L’apport personnel - 10 %, parfois jusqu’à 20 % du montant du bien - ne suffit plus à décrocher un prêt immobilier. Pour tenir compte de la hausse générale des prix obérant la capacité de remboursement des ménages, les banques se font plus exigeantes. Beaucoup requièrent désormais l’existence d’une épargne après projet, de l’ordre de quatre à six mensualités de prêt, qui permette de faire face aux dépenses imprévues - une toiture qui prend l’eau, une chaudière qui rend l’âme ou une voiture à changer.
La crainte d’une panne sèche… d’argent
Cette précaution vise avant tout à protéger les ménages en limitant le risque d’endettement. Mais, couplée à la hausse des taux d’intérêt qui, selon les banques, ont grimpé de 0,3 à 0,6 % depuis janvier, cette intention vertueuse se transforme en casse-tête pour bon nombre d’emprunteurs. Notamment en Bretagne. En cause, l’attention accrue désormais portée par les banques, pour évaluer le reste-à-vivre, à la localisation du bien et à son éloignement par rapport au lieu de travail.
En Bretagne, c’est un peu la double peine
La consultation récemment menée en interne par Vousfinancer, qui regroupe près de 200 courtiers en crédit en France et travaille avec 94 banques partenaires, en atteste : « Nous avons eu des refus de prêt en raison de la charge financière trop importante que ces trajets quotidiens allaient représenter en termes de carburant, voire d’achat d’une deuxième voiture », fait valoir Sandrine Allonier, qui a dirigé cette étude. Selon ses estimations, ce budget représente, chaque mois, 500 euros pour un couple dont chacun des membres parcourt 100 km par jour. « Même à moins de 50 km, certains établissements rechignent et, pour faire face aux dépenses engendrées, limitent l’endettement maximum à 30 %, au lieu des 35 % autorisés. »

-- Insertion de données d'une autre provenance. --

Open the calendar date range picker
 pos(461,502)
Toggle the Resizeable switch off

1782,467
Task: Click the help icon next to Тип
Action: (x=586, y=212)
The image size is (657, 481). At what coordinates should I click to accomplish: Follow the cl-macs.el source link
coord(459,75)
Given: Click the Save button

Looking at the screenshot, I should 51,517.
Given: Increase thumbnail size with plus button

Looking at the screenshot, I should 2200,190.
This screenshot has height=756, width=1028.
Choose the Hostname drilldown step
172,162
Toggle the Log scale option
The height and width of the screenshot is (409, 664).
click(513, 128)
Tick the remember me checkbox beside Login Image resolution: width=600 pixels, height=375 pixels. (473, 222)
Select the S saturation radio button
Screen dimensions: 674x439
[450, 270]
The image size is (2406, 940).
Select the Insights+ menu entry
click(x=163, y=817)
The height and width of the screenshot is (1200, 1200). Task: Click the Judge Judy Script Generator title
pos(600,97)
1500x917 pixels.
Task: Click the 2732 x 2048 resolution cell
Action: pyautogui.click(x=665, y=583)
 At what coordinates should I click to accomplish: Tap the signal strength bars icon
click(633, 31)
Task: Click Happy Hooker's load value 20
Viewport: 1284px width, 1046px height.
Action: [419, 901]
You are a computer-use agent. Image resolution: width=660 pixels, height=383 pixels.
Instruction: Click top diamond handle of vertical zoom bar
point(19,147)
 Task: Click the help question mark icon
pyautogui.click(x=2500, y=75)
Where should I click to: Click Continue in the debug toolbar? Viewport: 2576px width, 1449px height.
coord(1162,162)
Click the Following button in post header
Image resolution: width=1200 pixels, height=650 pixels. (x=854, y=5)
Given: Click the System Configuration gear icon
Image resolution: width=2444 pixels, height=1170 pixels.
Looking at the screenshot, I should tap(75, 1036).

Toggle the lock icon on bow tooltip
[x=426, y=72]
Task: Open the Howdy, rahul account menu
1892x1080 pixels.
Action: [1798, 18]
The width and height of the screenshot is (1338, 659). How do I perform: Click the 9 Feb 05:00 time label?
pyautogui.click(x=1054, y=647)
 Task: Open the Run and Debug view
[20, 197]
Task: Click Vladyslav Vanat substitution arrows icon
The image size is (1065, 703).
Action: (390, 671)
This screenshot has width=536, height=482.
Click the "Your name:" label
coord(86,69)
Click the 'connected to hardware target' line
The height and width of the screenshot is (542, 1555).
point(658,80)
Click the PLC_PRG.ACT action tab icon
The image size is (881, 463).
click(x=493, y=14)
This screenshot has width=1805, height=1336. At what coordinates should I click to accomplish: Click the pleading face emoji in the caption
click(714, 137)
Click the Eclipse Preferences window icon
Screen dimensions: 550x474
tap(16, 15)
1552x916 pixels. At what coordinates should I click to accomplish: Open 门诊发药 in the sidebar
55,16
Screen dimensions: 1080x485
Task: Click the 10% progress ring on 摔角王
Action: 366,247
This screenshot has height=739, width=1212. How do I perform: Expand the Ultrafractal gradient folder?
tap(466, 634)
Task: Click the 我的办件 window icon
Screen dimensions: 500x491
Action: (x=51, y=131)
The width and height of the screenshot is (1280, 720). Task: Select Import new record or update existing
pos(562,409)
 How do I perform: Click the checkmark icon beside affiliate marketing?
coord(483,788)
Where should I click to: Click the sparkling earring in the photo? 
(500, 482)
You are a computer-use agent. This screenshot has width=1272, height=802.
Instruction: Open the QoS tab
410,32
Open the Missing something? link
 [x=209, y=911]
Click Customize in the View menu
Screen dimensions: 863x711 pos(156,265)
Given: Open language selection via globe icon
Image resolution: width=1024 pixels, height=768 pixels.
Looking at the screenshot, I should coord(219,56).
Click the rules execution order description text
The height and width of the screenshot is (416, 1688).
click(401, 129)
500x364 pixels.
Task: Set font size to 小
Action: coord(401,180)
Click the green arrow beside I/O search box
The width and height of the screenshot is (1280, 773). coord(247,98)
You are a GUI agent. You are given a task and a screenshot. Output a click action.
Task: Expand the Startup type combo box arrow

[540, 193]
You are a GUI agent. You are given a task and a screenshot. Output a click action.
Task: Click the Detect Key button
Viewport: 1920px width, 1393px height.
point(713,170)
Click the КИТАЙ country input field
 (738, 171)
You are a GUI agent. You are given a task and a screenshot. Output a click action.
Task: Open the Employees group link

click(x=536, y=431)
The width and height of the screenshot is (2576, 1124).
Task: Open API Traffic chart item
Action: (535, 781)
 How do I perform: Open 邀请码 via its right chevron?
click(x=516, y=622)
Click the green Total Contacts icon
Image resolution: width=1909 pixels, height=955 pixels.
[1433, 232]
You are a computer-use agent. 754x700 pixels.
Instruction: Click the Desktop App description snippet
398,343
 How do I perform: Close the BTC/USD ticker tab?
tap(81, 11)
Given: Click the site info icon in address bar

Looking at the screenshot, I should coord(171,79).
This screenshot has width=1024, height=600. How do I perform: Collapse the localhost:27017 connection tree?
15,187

Éloignement, travaux, DPE…
« En Bretagne, c’est un peu la double peine, poursuit la porte-parole de Vousfinancer. Le prix de l’immobilier ayant flambé sur le littoral (+30 % en deux ans), les familles avec deux enfants qui rêvent d’une maison avec jardin n’ont pas d’autre solution que de s’éloigner à 30, 40 ou 50 km, nous a, par exemple, remonté notre agence de Lorient. » Qui plus est, la région cumule les handicaps : prépondérance des revenus modestes (agroalimentaire, restauration, aide à domicile…), télétravail moins développé que dans les grandes métropoles, diagnostics de performance énergétique entraînant des charges et des travaux supplémentaires dans l’ancien. Autant de postes de dépenses scrutés de très près par les banques, dans un contexte d’augmentation des prix de l’électricité, et du gaz mais également, des matériaux de construction et des devis d’artisans.
« Le robinet à crédits n’est pas fermé »
Résultat : un durcissement général dans la façon d’étudier les dossiers, constaté par 70 % des courtiers ayant pris part au sondage. Un apport personnel moyen de plus de 50 000 euros, en forte hausse sur un an (+78 %, selon Finance Conseil, un autre réseau de courtage). Des dossiers recalés pour cause d’apport ou d’épargne après projet insuffisants. Et des acquéreurs attentistes, ne sachant plus sur quel pied danser.
« Le robinet à crédits n’est pas fermé », assure toutefois Sandrine Allonier. D’autant plus vrai en Bretagne où les banques mutualistes, bien implantées, proposent aux jeunes de moins de 30 ans des conditions attractives, requérant moins d’apport personnel ».